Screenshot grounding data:
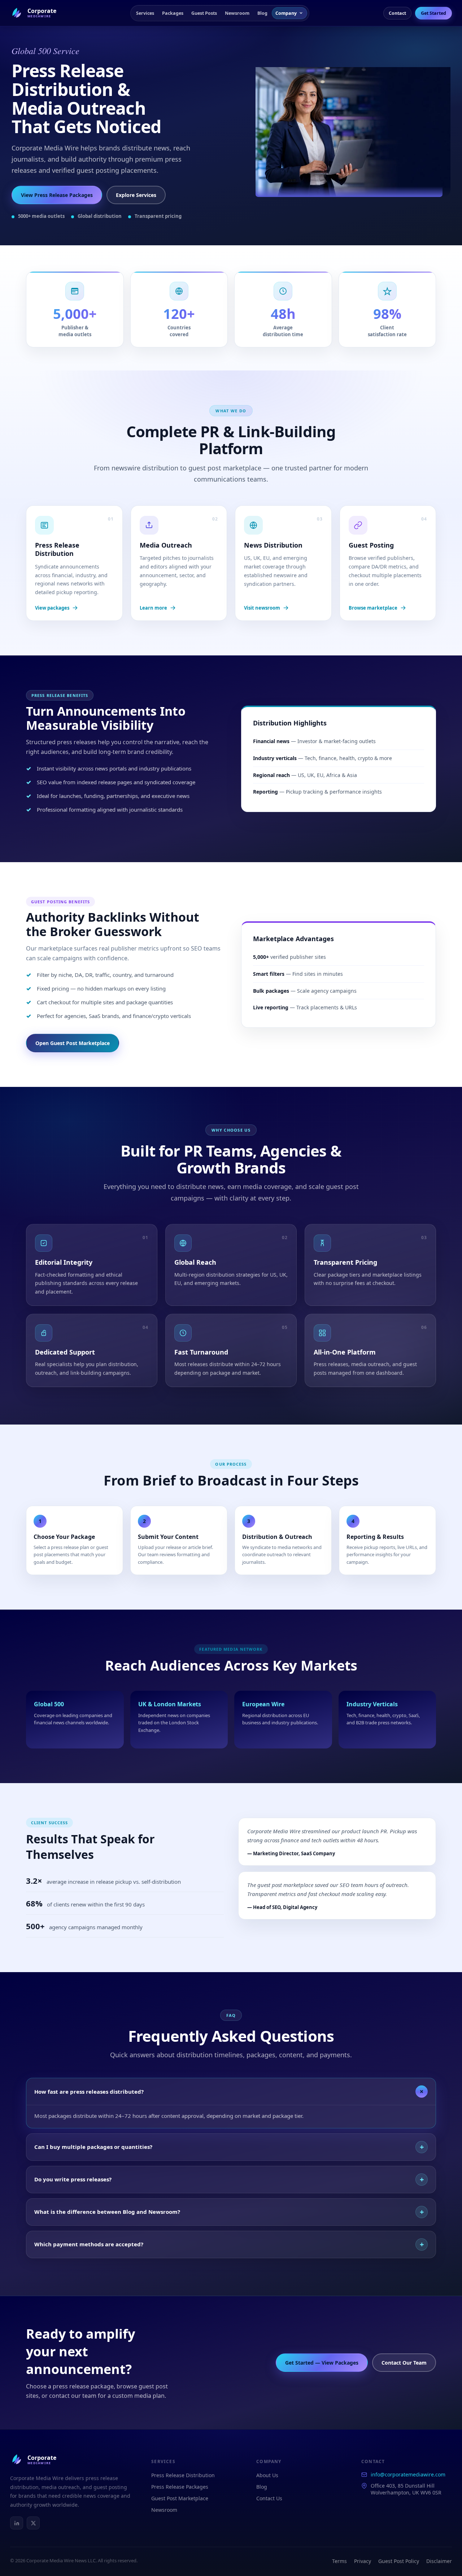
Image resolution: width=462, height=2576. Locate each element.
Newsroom (237, 13)
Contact (397, 13)
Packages (172, 13)
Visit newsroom (262, 608)
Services (145, 13)
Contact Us (269, 2498)
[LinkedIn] (16, 2522)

WHAT THE EXERCISE ASKS: Repeat the entries exactly, without pictures.

RESPONSE BOX:
Image resolution: width=462, height=2576. Locate each element.
Newsroom (237, 13)
Contact (397, 13)
Packages (172, 13)
Visit newsroom (262, 608)
Services (145, 13)
Contact Us (269, 2498)
[LinkedIn] (16, 2522)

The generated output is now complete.